Would you print the records below word for word, without the pictures?

Records from a data collection
——————————

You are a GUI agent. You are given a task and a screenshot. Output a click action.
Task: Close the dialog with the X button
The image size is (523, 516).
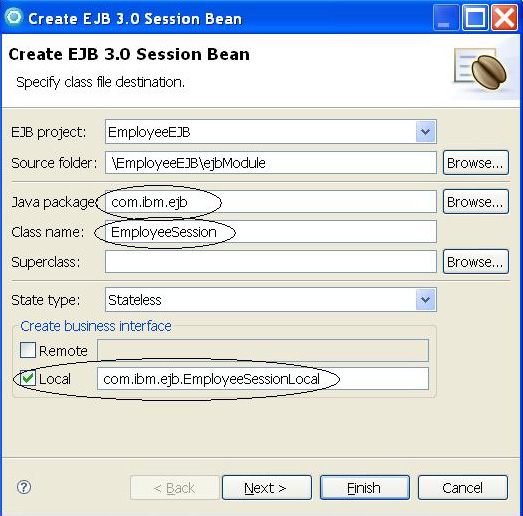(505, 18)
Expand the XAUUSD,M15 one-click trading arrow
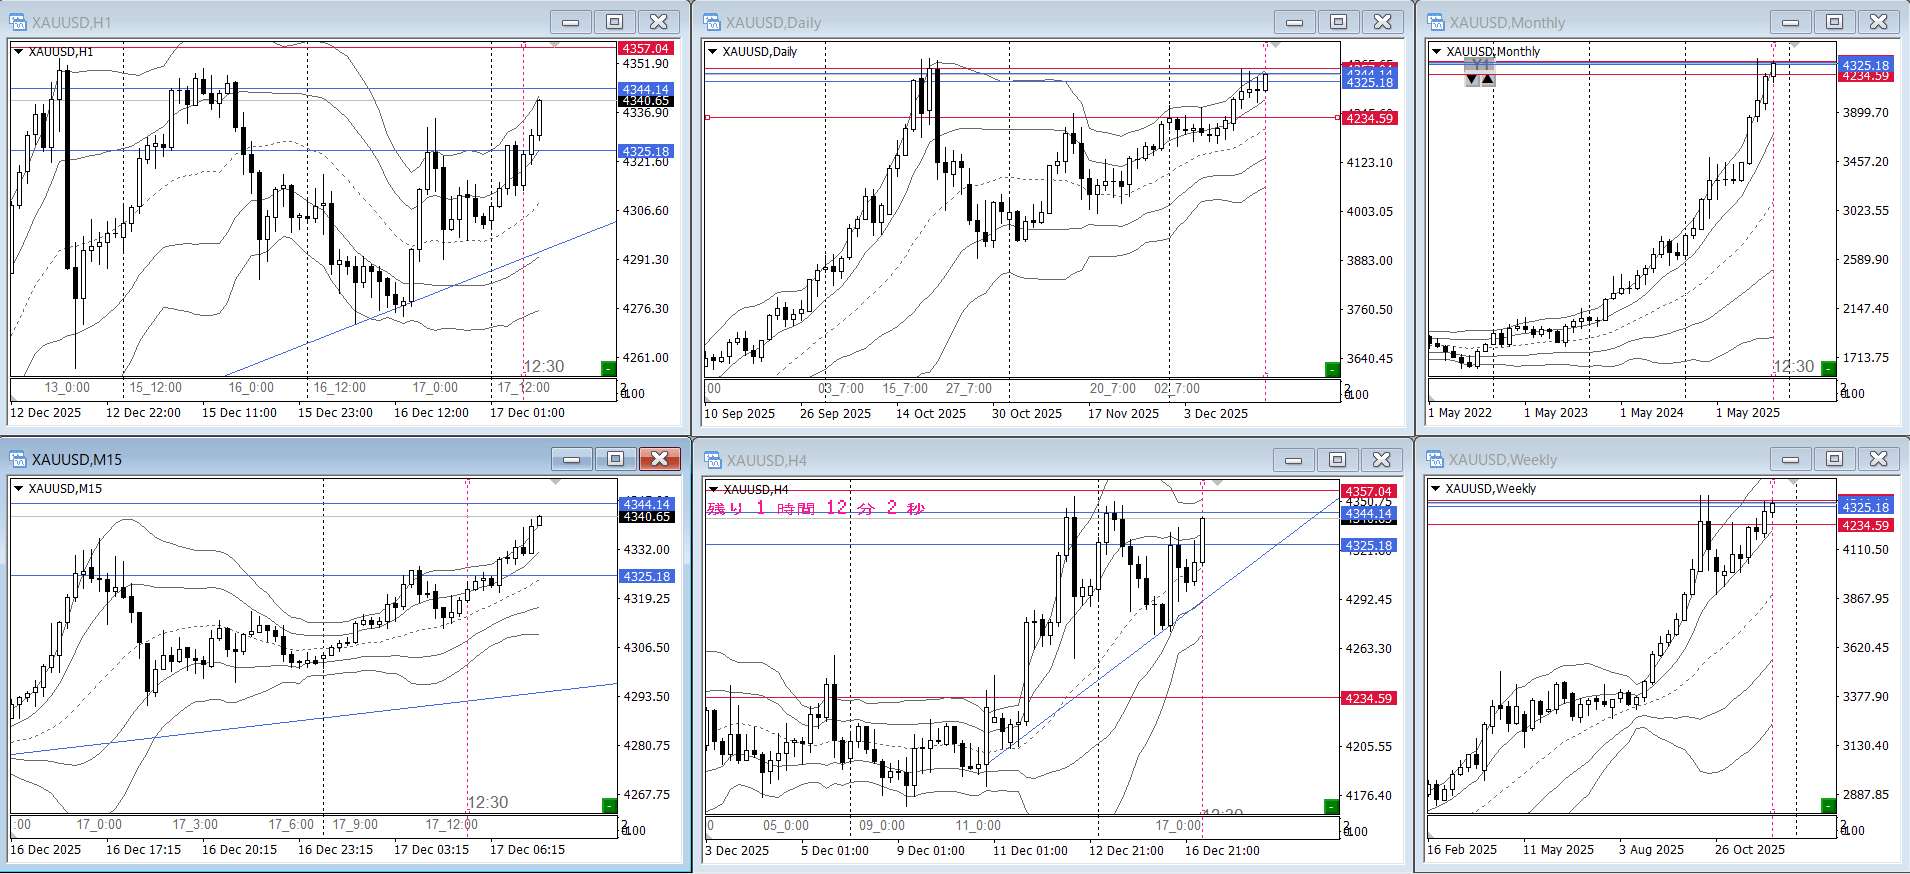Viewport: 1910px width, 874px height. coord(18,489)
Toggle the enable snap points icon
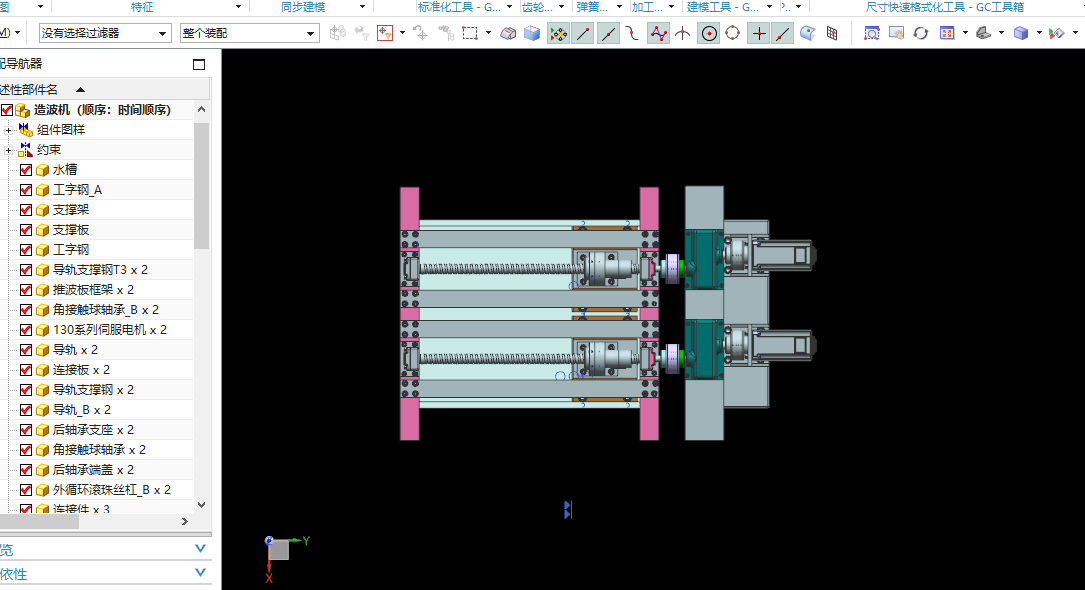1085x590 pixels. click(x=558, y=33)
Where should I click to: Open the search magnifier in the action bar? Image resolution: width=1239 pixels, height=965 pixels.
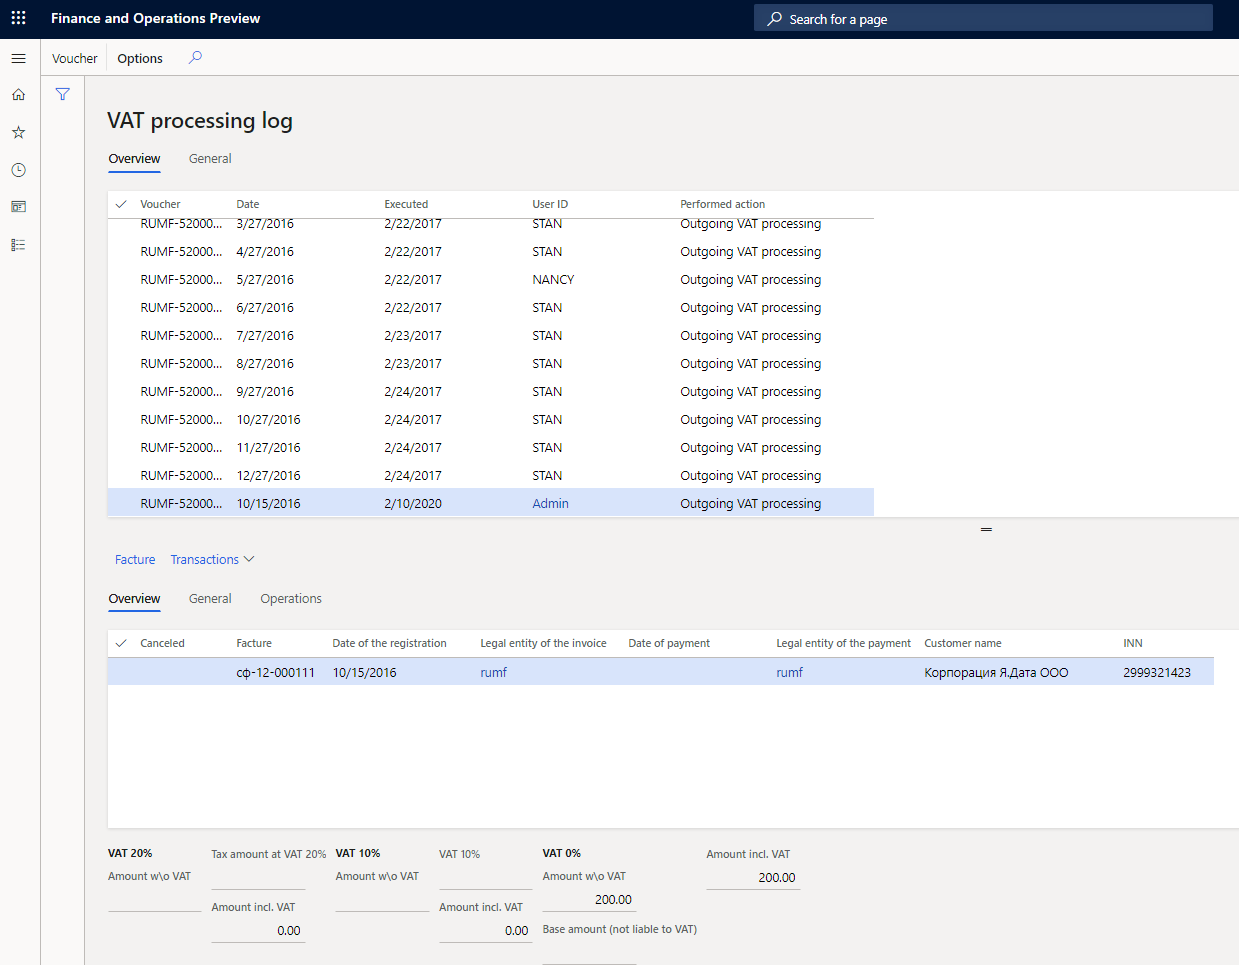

——————————

### Written answer
You are a GUI agent. You are given a task and a screenshot. Output a click action.
Task: Close the dialog with the X button
The image size is (523, 516).
(505, 18)
Expand the XAUUSD,M15 one-click trading arrow
Viewport: 1910px width, 874px height. coord(18,489)
Toggle the enable snap points icon
1085x590 pixels. click(x=558, y=33)
Where should I click to: Open the search magnifier in the action bar? Image resolution: width=1239 pixels, height=965 pixels.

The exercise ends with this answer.